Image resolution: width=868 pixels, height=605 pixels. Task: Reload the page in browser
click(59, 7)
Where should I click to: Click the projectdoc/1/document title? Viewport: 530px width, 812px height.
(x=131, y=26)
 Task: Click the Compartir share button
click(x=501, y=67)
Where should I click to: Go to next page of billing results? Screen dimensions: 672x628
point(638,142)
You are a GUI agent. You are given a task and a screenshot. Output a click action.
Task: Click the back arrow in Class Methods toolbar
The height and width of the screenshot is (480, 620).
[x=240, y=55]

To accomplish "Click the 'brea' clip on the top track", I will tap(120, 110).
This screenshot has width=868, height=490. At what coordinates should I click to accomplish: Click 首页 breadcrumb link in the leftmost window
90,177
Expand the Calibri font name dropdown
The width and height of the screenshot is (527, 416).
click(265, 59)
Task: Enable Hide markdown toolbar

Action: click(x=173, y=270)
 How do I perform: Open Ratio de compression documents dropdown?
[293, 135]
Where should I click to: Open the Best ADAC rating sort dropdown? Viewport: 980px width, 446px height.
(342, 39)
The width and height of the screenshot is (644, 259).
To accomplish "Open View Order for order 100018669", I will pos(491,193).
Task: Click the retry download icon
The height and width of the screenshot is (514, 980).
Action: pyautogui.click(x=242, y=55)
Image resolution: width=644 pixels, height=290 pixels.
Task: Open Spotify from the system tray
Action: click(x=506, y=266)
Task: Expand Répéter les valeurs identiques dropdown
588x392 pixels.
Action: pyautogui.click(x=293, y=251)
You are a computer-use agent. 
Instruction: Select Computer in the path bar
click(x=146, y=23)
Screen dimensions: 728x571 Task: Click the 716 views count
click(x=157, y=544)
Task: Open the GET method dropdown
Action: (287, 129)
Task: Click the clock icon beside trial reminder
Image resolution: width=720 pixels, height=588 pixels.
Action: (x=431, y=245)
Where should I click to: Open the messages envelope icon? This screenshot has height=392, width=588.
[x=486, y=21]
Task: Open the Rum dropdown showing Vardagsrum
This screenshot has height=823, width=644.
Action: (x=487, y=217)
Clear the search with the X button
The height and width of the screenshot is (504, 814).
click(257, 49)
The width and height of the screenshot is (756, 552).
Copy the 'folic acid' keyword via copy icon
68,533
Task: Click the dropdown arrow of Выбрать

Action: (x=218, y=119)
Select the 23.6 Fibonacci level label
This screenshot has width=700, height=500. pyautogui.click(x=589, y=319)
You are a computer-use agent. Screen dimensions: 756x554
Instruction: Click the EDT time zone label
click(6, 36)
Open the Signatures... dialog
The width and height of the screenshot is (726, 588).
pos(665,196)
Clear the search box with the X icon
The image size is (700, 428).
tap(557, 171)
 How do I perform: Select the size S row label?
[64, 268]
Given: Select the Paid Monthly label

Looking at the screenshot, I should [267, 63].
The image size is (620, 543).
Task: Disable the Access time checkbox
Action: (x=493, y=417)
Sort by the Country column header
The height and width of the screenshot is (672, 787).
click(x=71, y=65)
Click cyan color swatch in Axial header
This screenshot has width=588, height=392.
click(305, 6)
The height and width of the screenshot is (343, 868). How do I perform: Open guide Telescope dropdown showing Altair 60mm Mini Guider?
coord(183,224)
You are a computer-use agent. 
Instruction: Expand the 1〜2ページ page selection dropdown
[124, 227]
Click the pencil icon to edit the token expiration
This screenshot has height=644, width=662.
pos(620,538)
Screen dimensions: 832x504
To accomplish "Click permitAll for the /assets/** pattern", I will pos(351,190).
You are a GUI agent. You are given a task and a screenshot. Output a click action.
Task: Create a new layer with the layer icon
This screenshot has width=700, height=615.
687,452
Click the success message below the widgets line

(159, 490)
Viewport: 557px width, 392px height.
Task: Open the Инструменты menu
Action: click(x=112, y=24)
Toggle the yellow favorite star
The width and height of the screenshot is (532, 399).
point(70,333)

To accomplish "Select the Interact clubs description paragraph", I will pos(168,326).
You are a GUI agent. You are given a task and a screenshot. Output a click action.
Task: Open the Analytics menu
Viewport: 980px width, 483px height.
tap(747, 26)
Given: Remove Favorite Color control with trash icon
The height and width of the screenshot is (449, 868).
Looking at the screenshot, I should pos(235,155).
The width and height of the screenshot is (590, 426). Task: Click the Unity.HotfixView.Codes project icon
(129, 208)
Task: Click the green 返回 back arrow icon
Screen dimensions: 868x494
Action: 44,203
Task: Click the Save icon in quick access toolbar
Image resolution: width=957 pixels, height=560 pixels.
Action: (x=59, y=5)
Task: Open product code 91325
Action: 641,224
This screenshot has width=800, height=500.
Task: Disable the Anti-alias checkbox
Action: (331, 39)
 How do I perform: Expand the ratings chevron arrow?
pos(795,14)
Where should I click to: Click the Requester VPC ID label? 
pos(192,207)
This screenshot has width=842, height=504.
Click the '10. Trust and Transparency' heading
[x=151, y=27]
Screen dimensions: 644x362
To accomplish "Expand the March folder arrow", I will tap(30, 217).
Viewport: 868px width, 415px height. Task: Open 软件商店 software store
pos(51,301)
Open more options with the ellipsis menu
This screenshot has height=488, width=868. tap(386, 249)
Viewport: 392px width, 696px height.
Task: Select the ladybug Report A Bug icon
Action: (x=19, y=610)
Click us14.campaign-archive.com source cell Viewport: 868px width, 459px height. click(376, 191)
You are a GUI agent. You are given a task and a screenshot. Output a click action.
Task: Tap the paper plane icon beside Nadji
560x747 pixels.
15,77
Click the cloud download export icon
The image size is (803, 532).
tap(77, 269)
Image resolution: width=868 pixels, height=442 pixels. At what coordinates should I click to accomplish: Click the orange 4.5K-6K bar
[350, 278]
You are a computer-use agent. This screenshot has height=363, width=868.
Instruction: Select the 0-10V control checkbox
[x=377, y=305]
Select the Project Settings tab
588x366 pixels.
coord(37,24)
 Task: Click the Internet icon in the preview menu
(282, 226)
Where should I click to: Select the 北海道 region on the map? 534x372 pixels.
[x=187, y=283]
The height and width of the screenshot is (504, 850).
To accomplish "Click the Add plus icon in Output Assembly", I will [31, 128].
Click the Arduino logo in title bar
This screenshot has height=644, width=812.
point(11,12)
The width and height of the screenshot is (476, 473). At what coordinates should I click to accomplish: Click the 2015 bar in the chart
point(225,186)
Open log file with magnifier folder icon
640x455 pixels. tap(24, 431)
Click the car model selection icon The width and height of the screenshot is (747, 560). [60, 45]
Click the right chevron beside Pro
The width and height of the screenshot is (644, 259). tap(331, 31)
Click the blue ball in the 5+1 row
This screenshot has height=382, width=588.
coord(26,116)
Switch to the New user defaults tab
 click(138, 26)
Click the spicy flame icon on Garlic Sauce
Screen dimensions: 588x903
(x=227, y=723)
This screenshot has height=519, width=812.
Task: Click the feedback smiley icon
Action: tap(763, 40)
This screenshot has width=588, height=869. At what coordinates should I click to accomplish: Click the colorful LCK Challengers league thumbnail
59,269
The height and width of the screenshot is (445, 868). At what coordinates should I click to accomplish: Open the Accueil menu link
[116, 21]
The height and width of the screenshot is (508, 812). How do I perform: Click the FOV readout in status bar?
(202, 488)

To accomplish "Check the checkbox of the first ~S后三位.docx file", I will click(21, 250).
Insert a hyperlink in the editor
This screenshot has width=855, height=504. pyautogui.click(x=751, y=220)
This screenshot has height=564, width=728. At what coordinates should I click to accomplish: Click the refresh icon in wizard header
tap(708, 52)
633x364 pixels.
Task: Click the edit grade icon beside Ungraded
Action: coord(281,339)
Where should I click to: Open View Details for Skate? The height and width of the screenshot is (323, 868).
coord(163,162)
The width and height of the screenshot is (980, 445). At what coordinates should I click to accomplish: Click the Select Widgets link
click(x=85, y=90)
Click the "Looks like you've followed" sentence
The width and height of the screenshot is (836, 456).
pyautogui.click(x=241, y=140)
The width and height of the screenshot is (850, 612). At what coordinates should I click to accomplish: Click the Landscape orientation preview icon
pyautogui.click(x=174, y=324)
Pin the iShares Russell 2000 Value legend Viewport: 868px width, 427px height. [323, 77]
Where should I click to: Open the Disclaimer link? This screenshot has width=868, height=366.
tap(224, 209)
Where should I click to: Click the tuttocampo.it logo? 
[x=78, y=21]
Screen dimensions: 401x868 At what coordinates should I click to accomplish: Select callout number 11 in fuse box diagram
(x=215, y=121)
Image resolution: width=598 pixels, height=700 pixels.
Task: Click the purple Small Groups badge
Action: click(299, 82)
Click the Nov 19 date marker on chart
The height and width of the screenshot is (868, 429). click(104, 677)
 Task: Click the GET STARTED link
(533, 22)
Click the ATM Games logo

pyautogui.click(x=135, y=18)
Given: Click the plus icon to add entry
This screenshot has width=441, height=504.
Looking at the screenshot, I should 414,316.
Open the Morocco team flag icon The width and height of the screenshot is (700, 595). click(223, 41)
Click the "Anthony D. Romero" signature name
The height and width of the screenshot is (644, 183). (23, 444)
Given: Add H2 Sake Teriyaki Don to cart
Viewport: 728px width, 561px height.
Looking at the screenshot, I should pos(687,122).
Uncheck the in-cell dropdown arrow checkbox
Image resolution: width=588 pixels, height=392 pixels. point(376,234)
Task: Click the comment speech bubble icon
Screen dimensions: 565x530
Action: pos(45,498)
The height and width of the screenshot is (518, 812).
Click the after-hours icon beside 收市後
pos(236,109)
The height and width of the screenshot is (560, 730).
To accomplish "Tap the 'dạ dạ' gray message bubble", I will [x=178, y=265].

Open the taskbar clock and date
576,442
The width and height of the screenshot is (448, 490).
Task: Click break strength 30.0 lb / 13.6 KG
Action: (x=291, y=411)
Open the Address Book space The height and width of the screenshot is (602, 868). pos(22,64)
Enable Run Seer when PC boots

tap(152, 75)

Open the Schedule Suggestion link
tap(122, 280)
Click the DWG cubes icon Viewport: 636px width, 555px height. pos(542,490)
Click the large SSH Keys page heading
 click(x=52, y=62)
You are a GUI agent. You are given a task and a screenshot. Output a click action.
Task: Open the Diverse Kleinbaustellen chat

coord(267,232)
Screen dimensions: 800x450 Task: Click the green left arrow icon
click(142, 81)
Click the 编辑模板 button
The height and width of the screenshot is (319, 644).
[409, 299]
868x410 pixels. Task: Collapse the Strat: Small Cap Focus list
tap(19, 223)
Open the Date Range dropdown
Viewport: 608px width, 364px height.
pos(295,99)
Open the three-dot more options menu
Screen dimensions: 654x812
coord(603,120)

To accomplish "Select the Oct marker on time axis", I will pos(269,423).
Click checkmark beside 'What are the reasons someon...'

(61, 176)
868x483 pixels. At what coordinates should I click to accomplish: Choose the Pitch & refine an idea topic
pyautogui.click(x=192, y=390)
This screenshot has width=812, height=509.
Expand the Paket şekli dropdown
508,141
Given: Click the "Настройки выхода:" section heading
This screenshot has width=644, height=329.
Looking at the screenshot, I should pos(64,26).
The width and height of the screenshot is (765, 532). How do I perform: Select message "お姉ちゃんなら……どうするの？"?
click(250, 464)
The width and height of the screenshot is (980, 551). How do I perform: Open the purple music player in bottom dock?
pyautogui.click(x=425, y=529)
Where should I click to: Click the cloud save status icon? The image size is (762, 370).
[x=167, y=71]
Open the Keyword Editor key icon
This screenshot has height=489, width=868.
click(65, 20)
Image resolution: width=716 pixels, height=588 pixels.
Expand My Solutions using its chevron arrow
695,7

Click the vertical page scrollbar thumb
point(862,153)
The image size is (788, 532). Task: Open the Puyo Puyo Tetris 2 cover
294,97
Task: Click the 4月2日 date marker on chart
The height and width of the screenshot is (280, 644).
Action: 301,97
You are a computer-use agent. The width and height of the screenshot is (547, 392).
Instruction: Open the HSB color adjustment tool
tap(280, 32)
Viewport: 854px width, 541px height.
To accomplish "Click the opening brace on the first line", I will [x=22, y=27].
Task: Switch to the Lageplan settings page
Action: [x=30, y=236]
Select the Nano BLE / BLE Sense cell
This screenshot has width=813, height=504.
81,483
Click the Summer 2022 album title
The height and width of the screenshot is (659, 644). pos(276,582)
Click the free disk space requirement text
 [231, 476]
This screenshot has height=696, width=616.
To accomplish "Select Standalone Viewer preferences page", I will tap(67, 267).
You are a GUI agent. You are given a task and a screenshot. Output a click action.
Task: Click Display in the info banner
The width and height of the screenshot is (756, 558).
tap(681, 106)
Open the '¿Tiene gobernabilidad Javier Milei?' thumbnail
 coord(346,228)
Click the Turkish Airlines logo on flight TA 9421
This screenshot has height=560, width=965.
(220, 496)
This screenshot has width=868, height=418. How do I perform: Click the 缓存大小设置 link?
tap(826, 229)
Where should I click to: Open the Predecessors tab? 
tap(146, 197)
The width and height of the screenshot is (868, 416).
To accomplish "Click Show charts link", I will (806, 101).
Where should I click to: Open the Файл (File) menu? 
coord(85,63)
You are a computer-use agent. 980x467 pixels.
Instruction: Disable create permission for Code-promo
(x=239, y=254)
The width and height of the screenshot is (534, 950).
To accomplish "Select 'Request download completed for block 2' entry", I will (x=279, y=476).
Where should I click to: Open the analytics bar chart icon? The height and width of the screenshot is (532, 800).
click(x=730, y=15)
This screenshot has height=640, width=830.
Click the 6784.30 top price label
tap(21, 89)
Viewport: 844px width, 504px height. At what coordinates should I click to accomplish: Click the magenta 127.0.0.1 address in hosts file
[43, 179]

• **WORK REQUEST**
Scan the records above for the lines holding "Pin the iShares" and "Click the DWG". Transcribe those two and every line between them word for word, and no others.

• **WRITTEN RESPONSE**
Pin the iShares Russell 2000 Value legend Viewport: 868px width, 427px height. [323, 77]
Where should I click to: Open the Disclaimer link? This screenshot has width=868, height=366.
tap(224, 209)
Where should I click to: Click the tuttocampo.it logo? 
[x=78, y=21]
Screen dimensions: 401x868 At what coordinates should I click to accomplish: Select callout number 11 in fuse box diagram
(x=215, y=121)
Image resolution: width=598 pixels, height=700 pixels.
Task: Click the purple Small Groups badge
Action: click(299, 82)
Click the Nov 19 date marker on chart
The height and width of the screenshot is (868, 429). click(104, 677)
 Task: Click the GET STARTED link
(533, 22)
Click the ATM Games logo

pyautogui.click(x=135, y=18)
Given: Click the plus icon to add entry
This screenshot has width=441, height=504.
Looking at the screenshot, I should 414,316.
Open the Morocco team flag icon The width and height of the screenshot is (700, 595). click(223, 41)
Click the "Anthony D. Romero" signature name
The height and width of the screenshot is (644, 183). (23, 444)
Given: Add H2 Sake Teriyaki Don to cart
Viewport: 728px width, 561px height.
Looking at the screenshot, I should pos(687,122).
Uncheck the in-cell dropdown arrow checkbox
Image resolution: width=588 pixels, height=392 pixels. point(376,234)
Task: Click the comment speech bubble icon
Screen dimensions: 565x530
Action: pos(45,498)
The height and width of the screenshot is (518, 812).
Click the after-hours icon beside 收市後
pos(236,109)
The height and width of the screenshot is (560, 730).
To accomplish "Tap the 'dạ dạ' gray message bubble", I will [x=178, y=265].

Open the taskbar clock and date
576,442
The width and height of the screenshot is (448, 490).
Task: Click break strength 30.0 lb / 13.6 KG
Action: (x=291, y=411)
Open the Address Book space The height and width of the screenshot is (602, 868). pos(22,64)
Enable Run Seer when PC boots

tap(152, 75)

Open the Schedule Suggestion link
tap(122, 280)
Click the DWG cubes icon Viewport: 636px width, 555px height. pos(542,490)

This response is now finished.